Apriori algorithm (Items frequently bought together): A basic explanation of how it works

Aug 13

Aug 13 E-commerce Product Recommendations: Apriori algorithm (Items frequently bought together): A basic explanation of how it works

Disclaimer: I’m not the first to crack this. So, all ideas ideas here may/may not have been expressed in more simpler / more complicated ways. The original post I did was a bit short on the explanation and focused more on building product recommendations in Orange Machine Learning. That article also references other blog posts / videos that I used in trying to understand. I’ll try to be as basic as I can in explaining this [ELI5 version], this is obviously based on what I understood. Let’s try!

Edit: Post has been updated to use * symbol to imply an AND condition between two products instead of + symbol, based on Disqus comment.

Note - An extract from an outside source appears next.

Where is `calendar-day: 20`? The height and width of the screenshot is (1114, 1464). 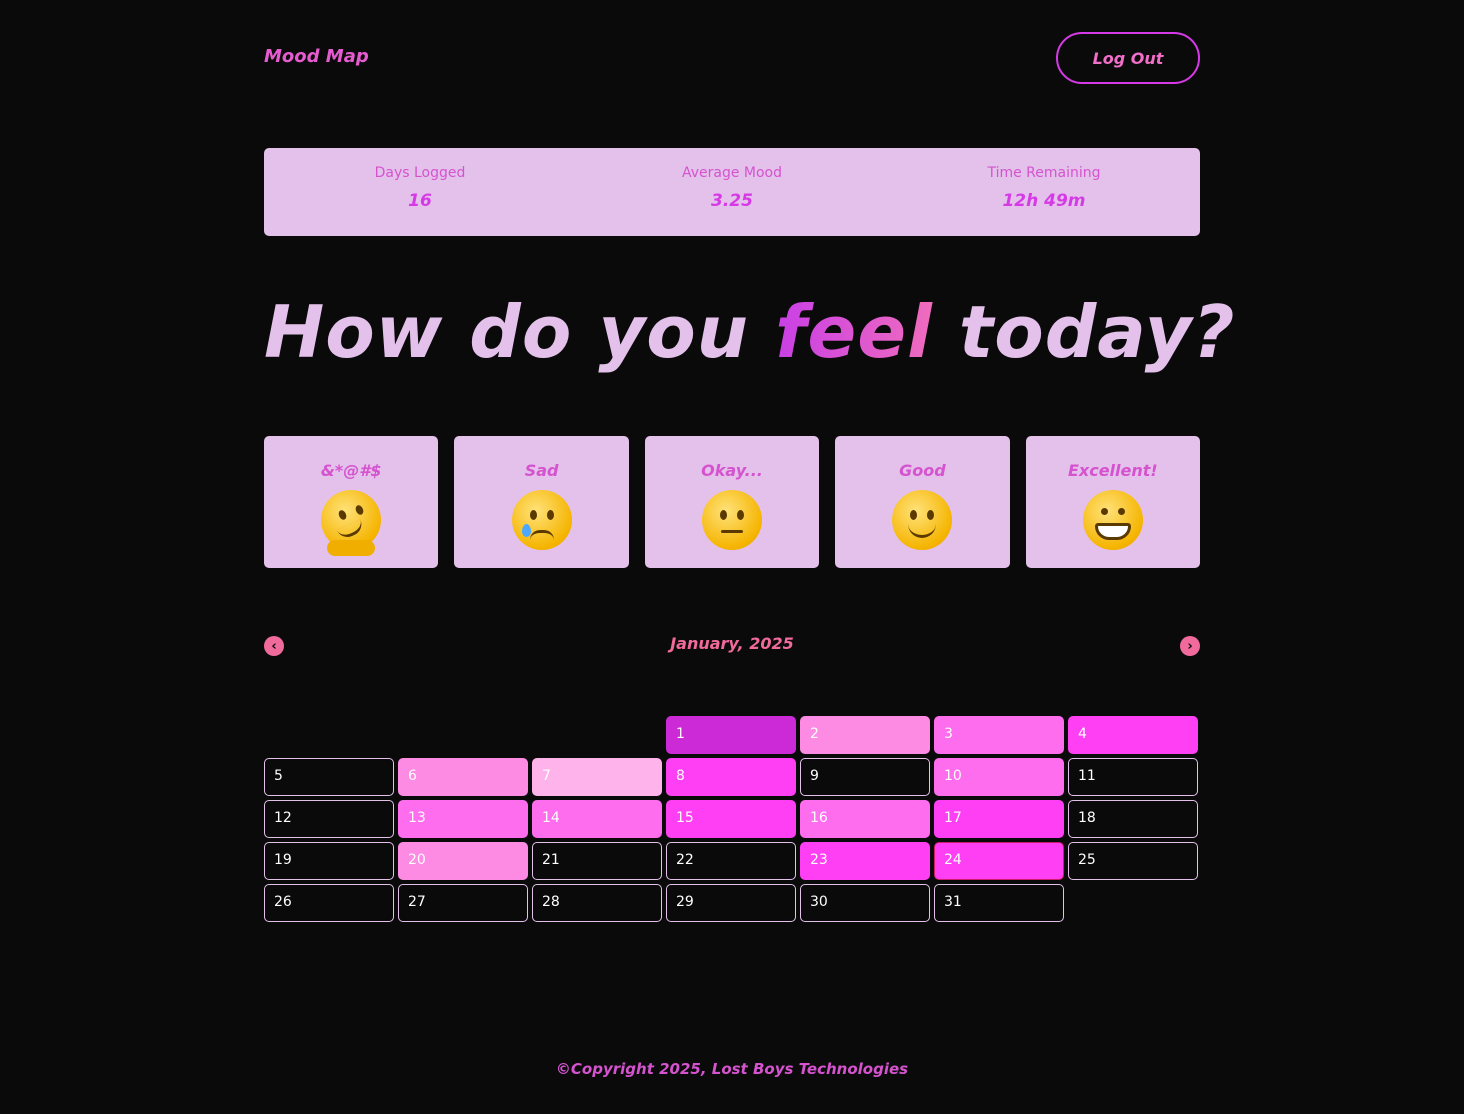 calendar-day: 20 is located at coordinates (463, 861).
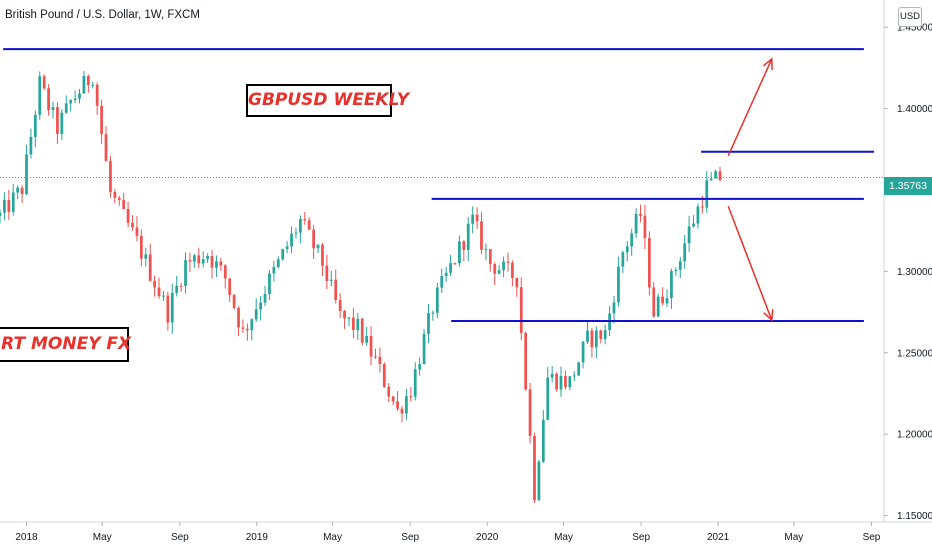  I want to click on y-tick-label: 1.20000, so click(914, 436).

Let’s say you have a website that sells three items: Item X, Item Y, Item Z. As it would happen, users purchase only X on some occasions while they might some times add X * Y, or go X * Z, or just Y, or just Z, or Y * Z or X * Z. Which products should you recommend?

In all explanations of apirori algorithm, you’ll come across three main metrics: Support, Confidence and Lift.

What are these metrics and how do they work together in building recommendations?

I’ll first try to explain these metrics (using X, Y, Z) and then use an example to bring it together via a live example.

Support: With all the combinations that R/Python (or any other platform) needs to run between product combinations, Support is a starting point. This metric measures what % of total transactions contain the two (or more) combinations that are being purchased. This seems fair. You wouldn’t show X and Y together, if you knew that these items were purchased together say, only 5% of the times, compared to X * Z, which were purchased 10% of the time. The higher the Support metric, the more you can be sure that these items have a closer relationship. In apriori algorithm, you also need to decide on a minimum support level. The lower the minimum support you set, the more flexible you’re being with the parameters in finding recommendations. You could say, I only want to show recommendations when the minimum support was at least 30% - which is fine, except that it becomes way harder to find any product combinations that were purchased this frequently. In Orange ML, it’s as simple as using the minimum support slider + refresh to see if Orange ML could find recommendations that met the criteria.

Confidence: Once you know Support, you then go trying to calculate Confidence metric. This metric divides the Support metric by the antecedent. Let’s go with X * Z as an example. X would the antecedent (product in basket) while Z would be the consequent (the recommendation).

So, Confidence metric divides X * Z / frequency of X. As the percentage total of transactions that contain X * Z has to be lower than the percentage of transactions that contain X, Confidence metric tries to understand how closely is X * Z related to X. The higher the confidence metric, the better it is. Again, you can set minimum Confidence levels in the algorithm. So, if you set a very high Confidence level, you might not get recommendations.

Lift: Once you know Confidence metric., you then divide it by frequency of item Z to know how much better is it. You’d want a Lift metric > 1 and any sorts that you do on the Lift column would be in descending order. The higher the Lift, the better results you can expect by showing these two items together. The higher the denominator frequency, the more popular the product is on its own anyway. Therefore, showing it together would make more sense.

Let’s work with an example: Below example looks at six transactions on our store, where X, Y , Z were sold.

items purchased together apriori algorithm sample data.JPG

N = 6 as there are six transactions.

4 transactions contain X. Therefore, freq(X) = 0.67 [ 4/6]

3 transactions contain Y. Therefore, freq(Y) = 0.50 [3/6]

4 transactions contain Z. Therefore, freq(Z) = 0.67 [4/6]

So, let’s say we can show X * Y, Y * Z, X * Z , where X is the antecedent. Y and Z would be the possible consequents.

X + Y scenario:

Support (X*Y)/N = 0.17 [1 transaction that contains both X and Y divided by total 6 transactions]

Confidence: Support/freq(X) = 0.25 [ 0.17 Support divided by 0.67]

Lift : Confidence/freq (Y) = 0.50 [0.25 Confidence divided by freq (Y) , 050]

X * Z scenario:

Support (X=Z)/N = 0.50 [3 transactions that contain X and Z out of 6 transactions]

Confidence: Support/freq(X): 0.75 [0.50 Support divided by freq(X), 0.67]

Lift: Confidence/freq(Z): 1.13 [0.75 Confidence divided by freq(Z), 0.67]

Now, when you compare Lift between X * Y and X * Z scenarios, the latter has a 2.3X better Lift metric and therefore, would be a much better combination to show.

That’s pretty much it. The apriori algorithm runs this at scale across all the product combinations to maximize the Lift metric based on your chosen level of minimum Support, Confidence.